YOUR ASSIGNMENT. Continue the article on calls to end Victoria's delay of its environmental protection law, starting right after its final sentence.

EXCERPT.
--- START ---

Lawyers and community groups are urging the Victorian Government to immediately revoke its delay of the state’s Environment Protection Amendment Act 2018, due to come into effect in July this year, but placed on hold until July 2021.
Enactment of the Act was stalled by the state government in April to “ease the burden on business and industry as they address the impacts of coronavirus on their business.”
An Environmental Justice Australia statement, however, highlighted that in the past five weeks alone, toxic fires at industrial waste plants have polluted communities at Altona North, Campellfield and Thomastown.
“Overhauling existing regulation, the new Act would help improve air quality and give legal recourse to Victorian communities currently exposed to toxic pollution,” the statement reads.
According to Environmental Justice Australia Co-CEO Nicola Rivers, environmental disasters don’t stop for COVID, so neither should legislation.
“No one’s health should be put at risk from preventable pollution. Were the EP Act in force by July as promised, it may have helped prevent recent toxic pollution events at waste management plants in Altona North, Campellfield and Thomastown,” she said.
“At the very least, these communities may have had legal recourse against these industrial polluters.”
Rivers added that decades of environmental health disparities have contributed to these communities’ underlying health conditions, which experts are warning contribute to COVID-19 fatalities.
“Often these communities don’t have strong legal capacity to prevent pollution, so the government needs to step up,” she said.
“The government needs to stop stalling and prioritise bringing in the new EP Act as a matter of urgency.”

--- END ---

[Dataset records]

--- START ---

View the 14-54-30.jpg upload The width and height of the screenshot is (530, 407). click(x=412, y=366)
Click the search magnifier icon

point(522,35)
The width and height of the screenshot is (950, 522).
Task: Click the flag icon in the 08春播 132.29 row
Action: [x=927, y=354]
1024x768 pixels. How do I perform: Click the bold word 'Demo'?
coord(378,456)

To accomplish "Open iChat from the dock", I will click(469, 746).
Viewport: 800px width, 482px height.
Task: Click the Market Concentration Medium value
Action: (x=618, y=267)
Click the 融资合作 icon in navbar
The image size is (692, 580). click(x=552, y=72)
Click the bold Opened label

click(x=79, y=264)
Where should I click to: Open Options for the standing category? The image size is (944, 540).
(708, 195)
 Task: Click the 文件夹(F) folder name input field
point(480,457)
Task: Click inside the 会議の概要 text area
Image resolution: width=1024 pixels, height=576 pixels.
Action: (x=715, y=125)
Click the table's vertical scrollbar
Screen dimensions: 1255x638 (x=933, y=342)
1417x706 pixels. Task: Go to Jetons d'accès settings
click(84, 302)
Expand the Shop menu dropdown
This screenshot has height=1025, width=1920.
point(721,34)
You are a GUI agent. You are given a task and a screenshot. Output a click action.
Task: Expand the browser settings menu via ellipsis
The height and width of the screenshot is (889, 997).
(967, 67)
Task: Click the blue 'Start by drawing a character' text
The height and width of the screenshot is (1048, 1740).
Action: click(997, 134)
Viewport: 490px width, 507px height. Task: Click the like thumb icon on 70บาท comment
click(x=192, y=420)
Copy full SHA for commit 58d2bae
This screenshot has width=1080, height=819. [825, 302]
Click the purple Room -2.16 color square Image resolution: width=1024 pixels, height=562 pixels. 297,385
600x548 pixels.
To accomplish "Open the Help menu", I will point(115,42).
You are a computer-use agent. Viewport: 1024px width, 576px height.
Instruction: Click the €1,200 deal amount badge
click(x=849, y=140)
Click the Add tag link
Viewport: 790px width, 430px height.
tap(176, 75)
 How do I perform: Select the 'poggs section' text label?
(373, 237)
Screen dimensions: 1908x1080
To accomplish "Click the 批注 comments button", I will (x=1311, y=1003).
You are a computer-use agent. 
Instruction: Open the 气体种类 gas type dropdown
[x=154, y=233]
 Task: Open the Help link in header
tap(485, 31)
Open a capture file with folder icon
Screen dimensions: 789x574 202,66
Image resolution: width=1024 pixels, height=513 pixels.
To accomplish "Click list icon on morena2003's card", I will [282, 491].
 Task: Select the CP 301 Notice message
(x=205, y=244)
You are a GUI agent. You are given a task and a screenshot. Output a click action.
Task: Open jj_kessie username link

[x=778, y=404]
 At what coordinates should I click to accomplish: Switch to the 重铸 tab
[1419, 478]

--- END ---

OUTPUT OF THE TASK.
Anti-Toxic Waste Alliance Chair Sue Vittori said at a time when Victorians are under duress from the effects of COVID-19, the continual succession of waste-related fires “only serve to further undermine people’s sense of safety and wellbeing.”
“With the strong new powers promised to the EPA being delayed by more than a year, our communities have no confidence in the state government to ensure their safety or protection from continuing waste and chemical fires,” she said.
In an April statement announcing the EP Act deferral, the Department of Environment, Land, Water and Planning said the EPA would continue to regulate under the Environment Protection Act 1970, including all subordinate legislation until the new commencement date.
“The Victorian Government is committed to the EPA’s reforms and the long-term benefits they will provide for all Victorians,” the statement reads.
“This is not a cancellation of the environment protection reforms. As with many aspects of working life at the present time, it is a responsive adjustment to the current circumstances.”